Sarcomas are malignant tumours derived from mesenchymal cells (bone, cartilage, blood vessels, muscle, fat, nerves and connective tissue, including that present in the organs), and can develop at any site in the body. There are many different types of sarcomas, but they are usually grouped into soft tissue sarcomas or bone sarcomas. Sarcomas are rare cancers: the 21st group of cancer in descending order of incidence. Due to its rarity, a GP can expect to see only one or two sarcomas in an entire career. There are approximately 4630 soft tissue sarcomas and 670 bone sarcomas diagnosed each year in the UK.
Soft tissue sarcomas account for about 1% of all malignant tumours. The cause of these tumours is not known, although they may be associated with previous radiotherapy, some toxins, and very rarely may be hereditary. They can affect any age group, although are more common in the middle-aged and elderly, and less common in younger age groups. There are many different histological subtypes of soft tissue sarcomas, although the commonest include undifferentiated pleomorphic sarcoma, liposarcoma, leiomyosarcoma, myxofibrosarcoma, synovial sarcoma, and malignant peripheral nerve sheath tumour. Nearly 60% of soft tissue sarcomas arise in the arms or legs, 20% in the trunk, 5% in the head and neck, and 15 - 20% in the abdomen or internal organs. The commonest sarcoma arising from the gut is gastrointestinal stromal tumour. The signs and symptoms of sarcomas vary according to where they develop, but often the first sign is of a lump in an arm or leg. Worrying features that might indicate a sarcoma include size greater than 5cm, a lump that is increasing in size, and pain.
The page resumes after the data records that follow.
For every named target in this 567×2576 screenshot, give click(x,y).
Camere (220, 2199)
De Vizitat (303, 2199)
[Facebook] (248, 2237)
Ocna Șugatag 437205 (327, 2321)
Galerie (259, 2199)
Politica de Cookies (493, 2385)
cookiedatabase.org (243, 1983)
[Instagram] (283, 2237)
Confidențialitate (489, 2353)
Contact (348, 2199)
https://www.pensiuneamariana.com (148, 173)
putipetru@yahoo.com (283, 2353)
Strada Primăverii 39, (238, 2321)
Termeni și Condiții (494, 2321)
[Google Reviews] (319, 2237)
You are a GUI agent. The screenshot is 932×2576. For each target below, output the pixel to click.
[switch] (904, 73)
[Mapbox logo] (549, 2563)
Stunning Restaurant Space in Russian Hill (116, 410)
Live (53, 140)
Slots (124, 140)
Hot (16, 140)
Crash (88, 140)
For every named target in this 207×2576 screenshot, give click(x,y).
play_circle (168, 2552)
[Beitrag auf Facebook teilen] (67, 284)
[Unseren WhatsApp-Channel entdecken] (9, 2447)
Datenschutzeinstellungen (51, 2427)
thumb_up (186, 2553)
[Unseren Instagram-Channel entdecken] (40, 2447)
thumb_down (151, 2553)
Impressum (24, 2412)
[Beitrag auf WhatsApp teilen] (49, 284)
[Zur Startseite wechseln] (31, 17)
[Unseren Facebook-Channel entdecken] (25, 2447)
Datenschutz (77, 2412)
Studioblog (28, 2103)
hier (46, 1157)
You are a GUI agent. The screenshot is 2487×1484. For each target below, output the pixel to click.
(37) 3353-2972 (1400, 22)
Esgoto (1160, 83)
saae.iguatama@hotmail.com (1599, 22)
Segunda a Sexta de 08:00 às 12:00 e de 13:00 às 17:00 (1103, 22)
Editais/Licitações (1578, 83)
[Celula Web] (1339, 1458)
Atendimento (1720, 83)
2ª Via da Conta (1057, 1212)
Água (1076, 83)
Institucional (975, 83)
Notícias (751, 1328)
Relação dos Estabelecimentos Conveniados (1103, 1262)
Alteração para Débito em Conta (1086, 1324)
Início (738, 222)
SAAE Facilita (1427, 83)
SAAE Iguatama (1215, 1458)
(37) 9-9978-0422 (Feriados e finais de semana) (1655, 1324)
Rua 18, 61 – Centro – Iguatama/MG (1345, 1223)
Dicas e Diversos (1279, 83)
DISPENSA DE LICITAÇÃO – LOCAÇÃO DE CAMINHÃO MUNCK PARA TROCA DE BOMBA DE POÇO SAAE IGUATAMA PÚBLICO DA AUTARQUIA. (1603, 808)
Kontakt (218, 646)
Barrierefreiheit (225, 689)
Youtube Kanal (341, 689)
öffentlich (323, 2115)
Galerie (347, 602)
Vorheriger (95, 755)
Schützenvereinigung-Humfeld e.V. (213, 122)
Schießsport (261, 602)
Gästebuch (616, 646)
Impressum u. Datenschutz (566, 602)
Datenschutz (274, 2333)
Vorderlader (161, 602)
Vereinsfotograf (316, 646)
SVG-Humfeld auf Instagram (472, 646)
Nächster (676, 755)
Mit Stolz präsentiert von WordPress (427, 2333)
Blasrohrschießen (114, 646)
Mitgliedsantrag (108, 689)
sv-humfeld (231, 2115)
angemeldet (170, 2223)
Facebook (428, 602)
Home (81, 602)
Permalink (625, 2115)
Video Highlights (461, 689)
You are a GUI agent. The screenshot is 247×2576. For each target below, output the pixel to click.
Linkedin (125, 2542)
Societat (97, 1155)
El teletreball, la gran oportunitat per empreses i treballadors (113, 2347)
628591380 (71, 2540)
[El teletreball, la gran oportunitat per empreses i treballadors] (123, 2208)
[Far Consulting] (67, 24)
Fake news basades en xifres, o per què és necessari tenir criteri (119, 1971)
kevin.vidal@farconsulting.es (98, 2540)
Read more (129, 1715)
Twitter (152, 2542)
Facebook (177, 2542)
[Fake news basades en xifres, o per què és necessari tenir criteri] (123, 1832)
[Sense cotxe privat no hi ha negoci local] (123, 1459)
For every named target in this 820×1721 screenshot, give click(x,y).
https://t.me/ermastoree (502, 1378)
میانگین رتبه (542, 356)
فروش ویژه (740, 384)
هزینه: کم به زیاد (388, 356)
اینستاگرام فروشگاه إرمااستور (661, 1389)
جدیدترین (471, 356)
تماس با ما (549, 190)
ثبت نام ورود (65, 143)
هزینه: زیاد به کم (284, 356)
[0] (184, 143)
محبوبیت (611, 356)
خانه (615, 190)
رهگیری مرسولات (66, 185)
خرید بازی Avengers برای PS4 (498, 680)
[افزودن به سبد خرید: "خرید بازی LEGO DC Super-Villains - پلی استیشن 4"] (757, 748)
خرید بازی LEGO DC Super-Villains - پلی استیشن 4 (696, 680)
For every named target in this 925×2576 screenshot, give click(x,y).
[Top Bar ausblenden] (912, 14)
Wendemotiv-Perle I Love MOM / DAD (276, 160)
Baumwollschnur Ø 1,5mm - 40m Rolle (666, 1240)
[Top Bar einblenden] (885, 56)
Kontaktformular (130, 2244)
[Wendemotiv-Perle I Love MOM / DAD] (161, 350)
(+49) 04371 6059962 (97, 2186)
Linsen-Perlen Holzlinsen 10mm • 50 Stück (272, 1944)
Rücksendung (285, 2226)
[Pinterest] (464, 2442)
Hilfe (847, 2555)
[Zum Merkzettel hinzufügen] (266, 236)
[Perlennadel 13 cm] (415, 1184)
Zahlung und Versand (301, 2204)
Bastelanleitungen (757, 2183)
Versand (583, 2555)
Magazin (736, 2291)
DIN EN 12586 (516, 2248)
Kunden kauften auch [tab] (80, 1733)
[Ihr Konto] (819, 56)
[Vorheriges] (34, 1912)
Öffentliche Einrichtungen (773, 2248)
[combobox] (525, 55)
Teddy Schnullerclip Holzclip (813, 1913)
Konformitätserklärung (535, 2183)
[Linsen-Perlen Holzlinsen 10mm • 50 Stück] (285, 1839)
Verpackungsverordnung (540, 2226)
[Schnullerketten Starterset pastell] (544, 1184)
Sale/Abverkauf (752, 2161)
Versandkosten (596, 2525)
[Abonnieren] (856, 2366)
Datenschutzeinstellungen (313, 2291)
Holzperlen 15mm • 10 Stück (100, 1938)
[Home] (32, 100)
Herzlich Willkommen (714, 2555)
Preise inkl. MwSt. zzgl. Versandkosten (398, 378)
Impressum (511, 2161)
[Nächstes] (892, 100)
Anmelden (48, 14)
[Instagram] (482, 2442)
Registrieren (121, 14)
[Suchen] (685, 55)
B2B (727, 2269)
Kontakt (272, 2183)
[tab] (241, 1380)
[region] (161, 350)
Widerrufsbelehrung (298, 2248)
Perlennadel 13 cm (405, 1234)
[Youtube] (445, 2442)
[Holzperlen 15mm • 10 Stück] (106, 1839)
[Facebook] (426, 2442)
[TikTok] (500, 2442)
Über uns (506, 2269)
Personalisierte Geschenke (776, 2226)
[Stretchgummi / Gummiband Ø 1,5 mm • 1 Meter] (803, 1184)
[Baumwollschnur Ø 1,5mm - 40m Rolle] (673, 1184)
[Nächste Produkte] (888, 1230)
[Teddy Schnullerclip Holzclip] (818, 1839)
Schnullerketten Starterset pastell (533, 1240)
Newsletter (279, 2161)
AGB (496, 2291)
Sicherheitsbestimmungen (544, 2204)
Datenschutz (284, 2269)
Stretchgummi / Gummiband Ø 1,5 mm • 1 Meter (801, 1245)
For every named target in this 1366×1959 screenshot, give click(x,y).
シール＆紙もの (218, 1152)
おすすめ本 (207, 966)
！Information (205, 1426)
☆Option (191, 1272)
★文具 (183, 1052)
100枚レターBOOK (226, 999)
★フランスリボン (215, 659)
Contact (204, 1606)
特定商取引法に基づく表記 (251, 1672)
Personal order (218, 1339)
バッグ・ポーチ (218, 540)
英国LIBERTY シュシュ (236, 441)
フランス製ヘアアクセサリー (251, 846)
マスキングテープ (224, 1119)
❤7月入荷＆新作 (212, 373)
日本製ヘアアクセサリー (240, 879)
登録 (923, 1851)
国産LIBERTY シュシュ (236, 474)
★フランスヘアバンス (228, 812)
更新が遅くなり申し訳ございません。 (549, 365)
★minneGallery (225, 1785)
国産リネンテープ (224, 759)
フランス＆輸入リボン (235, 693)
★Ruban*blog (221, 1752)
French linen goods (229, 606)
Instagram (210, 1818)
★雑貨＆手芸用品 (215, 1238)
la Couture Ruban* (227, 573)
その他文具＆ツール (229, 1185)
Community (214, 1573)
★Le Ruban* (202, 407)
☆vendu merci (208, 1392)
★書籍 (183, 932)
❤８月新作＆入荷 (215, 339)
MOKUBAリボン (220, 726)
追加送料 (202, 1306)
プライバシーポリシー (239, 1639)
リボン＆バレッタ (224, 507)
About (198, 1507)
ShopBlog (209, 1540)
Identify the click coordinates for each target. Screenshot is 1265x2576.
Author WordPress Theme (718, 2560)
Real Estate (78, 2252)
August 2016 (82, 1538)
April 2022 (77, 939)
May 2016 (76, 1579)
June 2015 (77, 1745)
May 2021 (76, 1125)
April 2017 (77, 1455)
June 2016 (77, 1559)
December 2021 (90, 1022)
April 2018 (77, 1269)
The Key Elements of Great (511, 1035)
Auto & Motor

Newly diagnosed soft tissue sarcomas are usually treated with surgery. Sometimes radiotherapy may also be given either before or after surgery. Chemotherapy can be used to treat localised tumours, although less commonly. For advanced tumours that have spread around the body, chemotherapy is usually the most important part of treatment, although radiotherapy can also sometimes be helpful.
Bone sarcomas are primary bone cancers and are very rare, accounting for 0.2% of all malignant tumours. They are commonest in children, teenagers and young adults, accounting for 4% of all malignancy in children up to 14 years, although much less commonly they can occur in older age groups. The cause of bone sarcomas is not known, although they may be associated with underlying bone diseases, previous radiotherapy, and very rarely may be hereditary. The commonest types of bone sarcomas are osteosarcoma, Ewing's sarcoma, chondrosarcoma and spindle cell sarcoma. They can arise in any bone in the body, although are most common in the limbs and pelvis. Initial symptoms usually include pain, tenderness and swelling of the affected bone, or an unexpected fracture.
Bone sarcomas are particularly aggressive tumours that are usually treated with a combination of surgery and long courses of chemotherapy. Modern surgery aims to remove the primary tumour, while at the same time preserving the limb function (or other body part) wherever possible. This is usually done by replacing the bone with a metal prosthesis. Radiotherapy is sometimes used after surgery, or instead of surgery if an operation is not possible.
Secondary bone cancers are much commoner than primary bone cancers. These are cancers that have spread from primary cancers arising in other parts of the body. The most common primary cancers to spread into bone are breast, prostate, kidney, lung and thyroid cancer. People with secondary bone cancer will often have multiple secondary tumours (metastases) in different bones.